Collected data:
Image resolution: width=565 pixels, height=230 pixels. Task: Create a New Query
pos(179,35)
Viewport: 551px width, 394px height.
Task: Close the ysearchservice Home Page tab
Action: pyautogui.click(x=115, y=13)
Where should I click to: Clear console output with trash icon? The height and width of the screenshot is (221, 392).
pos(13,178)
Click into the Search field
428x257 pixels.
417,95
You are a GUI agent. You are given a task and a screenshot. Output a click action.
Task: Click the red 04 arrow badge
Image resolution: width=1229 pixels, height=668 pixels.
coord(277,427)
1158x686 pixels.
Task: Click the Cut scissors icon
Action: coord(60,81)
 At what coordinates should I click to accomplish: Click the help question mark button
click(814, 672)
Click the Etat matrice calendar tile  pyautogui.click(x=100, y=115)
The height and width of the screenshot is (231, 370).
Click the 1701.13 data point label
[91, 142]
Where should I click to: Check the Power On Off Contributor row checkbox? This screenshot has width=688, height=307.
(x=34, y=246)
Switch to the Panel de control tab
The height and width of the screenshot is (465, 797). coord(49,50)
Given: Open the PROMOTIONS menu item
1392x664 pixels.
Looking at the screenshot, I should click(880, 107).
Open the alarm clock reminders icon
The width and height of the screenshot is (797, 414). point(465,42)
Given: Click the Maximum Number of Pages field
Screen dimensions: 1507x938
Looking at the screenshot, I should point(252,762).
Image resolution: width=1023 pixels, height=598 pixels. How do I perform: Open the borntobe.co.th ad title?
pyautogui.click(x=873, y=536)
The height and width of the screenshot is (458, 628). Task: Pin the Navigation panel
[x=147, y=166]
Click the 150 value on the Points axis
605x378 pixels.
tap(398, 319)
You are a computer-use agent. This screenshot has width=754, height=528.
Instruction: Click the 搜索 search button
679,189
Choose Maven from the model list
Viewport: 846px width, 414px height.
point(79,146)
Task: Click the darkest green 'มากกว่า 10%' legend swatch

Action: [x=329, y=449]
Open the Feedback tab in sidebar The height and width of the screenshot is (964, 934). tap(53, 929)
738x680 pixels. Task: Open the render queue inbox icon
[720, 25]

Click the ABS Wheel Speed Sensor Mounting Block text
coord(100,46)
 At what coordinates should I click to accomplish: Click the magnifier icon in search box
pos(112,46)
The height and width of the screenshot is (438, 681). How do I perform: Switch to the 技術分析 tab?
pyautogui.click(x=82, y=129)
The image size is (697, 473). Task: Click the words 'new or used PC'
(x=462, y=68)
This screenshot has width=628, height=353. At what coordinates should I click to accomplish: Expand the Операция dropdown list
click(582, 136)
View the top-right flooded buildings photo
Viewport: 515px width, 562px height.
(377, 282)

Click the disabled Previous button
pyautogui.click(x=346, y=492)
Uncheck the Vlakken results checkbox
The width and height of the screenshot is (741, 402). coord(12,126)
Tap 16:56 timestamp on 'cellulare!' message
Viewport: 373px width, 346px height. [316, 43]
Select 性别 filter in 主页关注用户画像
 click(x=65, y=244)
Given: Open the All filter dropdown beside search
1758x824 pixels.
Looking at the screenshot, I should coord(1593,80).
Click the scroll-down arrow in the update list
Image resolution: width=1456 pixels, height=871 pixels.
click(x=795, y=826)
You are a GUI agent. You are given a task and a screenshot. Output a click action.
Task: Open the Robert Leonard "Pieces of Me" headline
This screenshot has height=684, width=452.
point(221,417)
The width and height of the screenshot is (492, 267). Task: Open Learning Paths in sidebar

Exercise: Put down each entry again, unchanged and complete.

Solved exercise:
Image resolution: width=565 pixels, height=230 pixels. Task: Create a New Query
pos(179,35)
Viewport: 551px width, 394px height.
Task: Close the ysearchservice Home Page tab
Action: pyautogui.click(x=115, y=13)
Where should I click to: Clear console output with trash icon? The height and width of the screenshot is (221, 392).
pos(13,178)
Click into the Search field
428x257 pixels.
417,95
You are a GUI agent. You are given a task and a screenshot. Output a click action.
Task: Click the red 04 arrow badge
Image resolution: width=1229 pixels, height=668 pixels.
coord(277,427)
1158x686 pixels.
Task: Click the Cut scissors icon
Action: coord(60,81)
 At what coordinates should I click to accomplish: Click the help question mark button
click(814, 672)
Click the Etat matrice calendar tile  pyautogui.click(x=100, y=115)
The height and width of the screenshot is (231, 370).
Click the 1701.13 data point label
[91, 142]
Where should I click to: Check the Power On Off Contributor row checkbox? This screenshot has width=688, height=307.
(x=34, y=246)
Switch to the Panel de control tab
The height and width of the screenshot is (465, 797). coord(49,50)
Given: Open the PROMOTIONS menu item
1392x664 pixels.
Looking at the screenshot, I should click(880, 107).
Open the alarm clock reminders icon
The width and height of the screenshot is (797, 414). point(465,42)
Given: Click the Maximum Number of Pages field
Screen dimensions: 1507x938
Looking at the screenshot, I should point(252,762).
Image resolution: width=1023 pixels, height=598 pixels. How do I perform: Open the borntobe.co.th ad title?
pyautogui.click(x=873, y=536)
The height and width of the screenshot is (458, 628). Task: Pin the Navigation panel
[x=147, y=166]
Click the 150 value on the Points axis
605x378 pixels.
tap(398, 319)
You are a computer-use agent. This screenshot has width=754, height=528.
Instruction: Click the 搜索 search button
679,189
Choose Maven from the model list
Viewport: 846px width, 414px height.
point(79,146)
Task: Click the darkest green 'มากกว่า 10%' legend swatch

Action: [x=329, y=449]
Open the Feedback tab in sidebar The height and width of the screenshot is (964, 934). tap(53, 929)
738x680 pixels. Task: Open the render queue inbox icon
[720, 25]

Click the ABS Wheel Speed Sensor Mounting Block text
coord(100,46)
 At what coordinates should I click to accomplish: Click the magnifier icon in search box
pos(112,46)
The height and width of the screenshot is (438, 681). How do I perform: Switch to the 技術分析 tab?
pyautogui.click(x=82, y=129)
The image size is (697, 473). Task: Click the words 'new or used PC'
(x=462, y=68)
This screenshot has width=628, height=353. At what coordinates should I click to accomplish: Expand the Операция dropdown list
click(582, 136)
View the top-right flooded buildings photo
Viewport: 515px width, 562px height.
(377, 282)

Click the disabled Previous button
pyautogui.click(x=346, y=492)
Uncheck the Vlakken results checkbox
The width and height of the screenshot is (741, 402). coord(12,126)
Tap 16:56 timestamp on 'cellulare!' message
Viewport: 373px width, 346px height. [316, 43]
Select 性别 filter in 主页关注用户画像
 click(x=65, y=244)
Given: Open the All filter dropdown beside search
1758x824 pixels.
Looking at the screenshot, I should coord(1593,80).
Click the scroll-down arrow in the update list
Image resolution: width=1456 pixels, height=871 pixels.
click(x=795, y=826)
You are a GUI agent. You are given a task and a screenshot. Output a click action.
Task: Open the Robert Leonard "Pieces of Me" headline
This screenshot has height=684, width=452.
point(221,417)
The width and height of the screenshot is (492, 267). Task: Open Learning Paths in sidebar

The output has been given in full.